SOURCE TEXT.
Leading a Hybrid Workforce

The Pandemic of 2020 has presented leaders with one of the greatest challenges in history: how do you lead a team or a company where some people work from home, some people work in the office, and some people have one foot in both camps? Some companies have essentially declared a permanent WFH strategy; others are hoping to get back to in-person when the crisis is over. Some workers have discovered they love WFH while others have reinforced their hatred for it. Add the international factor and you’ve got a truly “new world.”

This blog series (which comes from a workshop I’ve designed recently) will seek to answer some of the most pressing questions leaders have. One thing is for sure. We will have a remote/hybrid workforce from now on.

The very first thing we have to consider is the heart. Leadership is all about the heart: winning it, keeping it, and encouraging it. No heart, no leadership. Aim for the heart in all that you do; make that (not strategy) your focus and you will do well.

EXERCISE SET.
**1)** Update the part of the hybrid workforce text that opens with the words containing "Leading a Hybrid" and closes with "from now on.", replacing "WFH" with "remote work" throughout.
**2)** In one to three sentences, explain why the hybrid workforce text tells leaders to make the heart, not strategy, their focus.
**3)** Resume the text on leading a hybrid workforce, writing on from its final sentence.
The records that come after this text are separate material and are not part of it.

[Stored data records]
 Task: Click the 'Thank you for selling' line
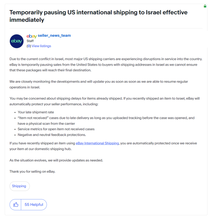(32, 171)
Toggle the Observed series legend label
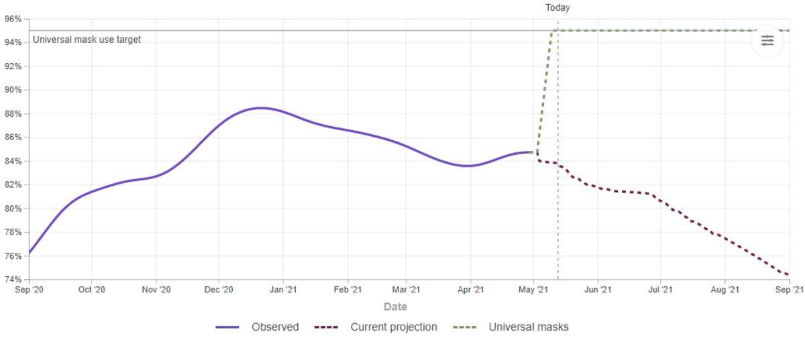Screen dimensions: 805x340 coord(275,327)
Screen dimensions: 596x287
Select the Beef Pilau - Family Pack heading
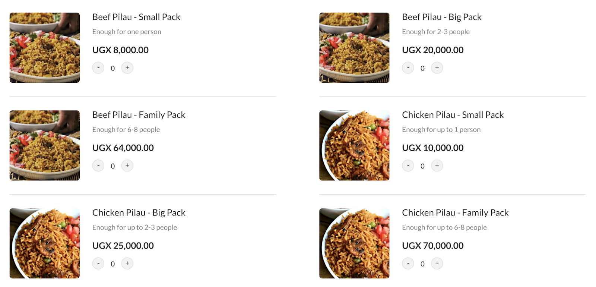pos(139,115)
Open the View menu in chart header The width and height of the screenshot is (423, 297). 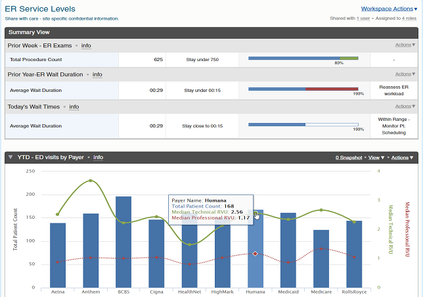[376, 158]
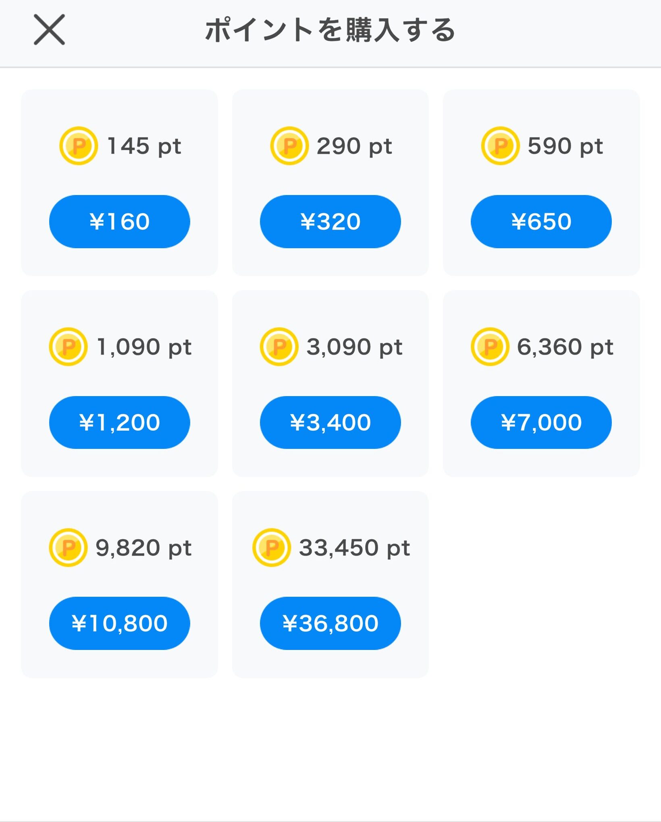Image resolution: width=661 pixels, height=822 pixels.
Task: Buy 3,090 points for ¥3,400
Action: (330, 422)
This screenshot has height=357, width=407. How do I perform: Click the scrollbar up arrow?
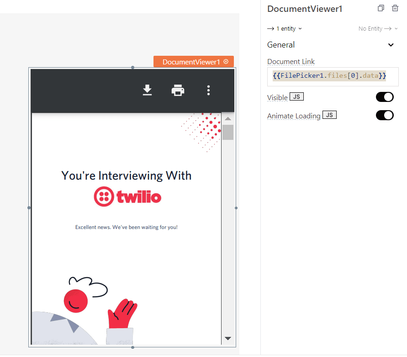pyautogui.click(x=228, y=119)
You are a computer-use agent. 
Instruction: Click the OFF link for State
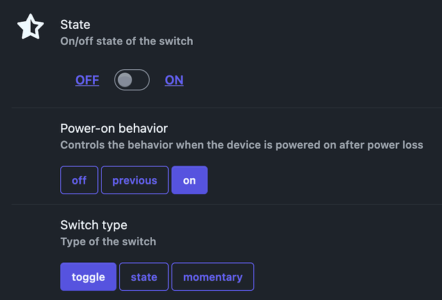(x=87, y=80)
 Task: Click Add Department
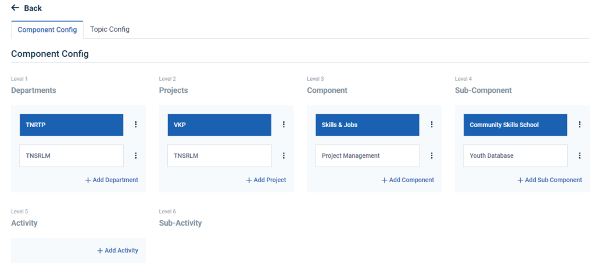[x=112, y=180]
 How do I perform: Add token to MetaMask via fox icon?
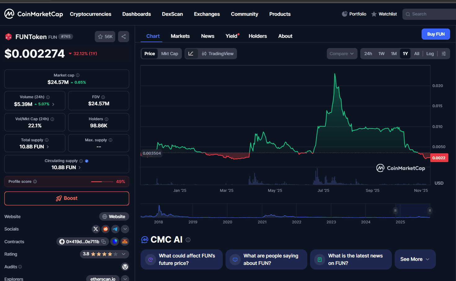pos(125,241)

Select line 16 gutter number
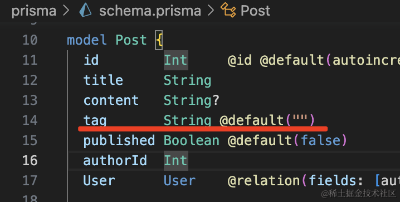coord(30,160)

RESPONSES PER TASK.
**1)**
Leading a Hybrid Workforce

The Pandemic of 2020 has presented leaders with one of the greatest challenges in history: how do you lead a team or a company where some people work from home, some people work in the office, and some people have one foot in both camps? Some companies have essentially declared a permanent remote work strategy; others are hoping to get back to in-person when the crisis is over. Some workers have discovered they love remote work while others have reinforced their hatred for it. Add the international factor and you’ve got a truly “new world.”

This blog series (which comes from a workshop I’ve designed recently) will seek to answer some of the most pressing questions leaders have. One thing is for sure. We will have a remote/hybrid workforce from now on.

**2)** Leadership is all about the heart: winning it, keeping it and encouraging it. Without heart, there is no leadership, so aiming for the heart in everything is how a leader does well.

**3)**
In their study on engagement, HR experts at Sirota have identified three aspects of strong employee engagement:

  1. Feeling they are equitably compensated for work. This doesn’t mean necessarily competitive or high compensation. It means a wage that is considered “fair.”
  2. Performing meaningful work. People want to know that their work makes a difference. It’s not just “time to make the donuts.” It’s time to make people smile with extra sprinkles.
  3. Experiencing camaraderie at work. This is not just having a friend although that is powerful. It’s feeling a part of something. It’s feeling like you belong to a family, a tribe, a team.

These findings from Sirota bring us back to the original point. All three of these factors of engagement are about the heart; they are about feeling, being inspired, being valued, being a part of something.

Leaders, take note. 90% of your efforts and attention will need to be about the hearts of your employees; 10% will be about their work.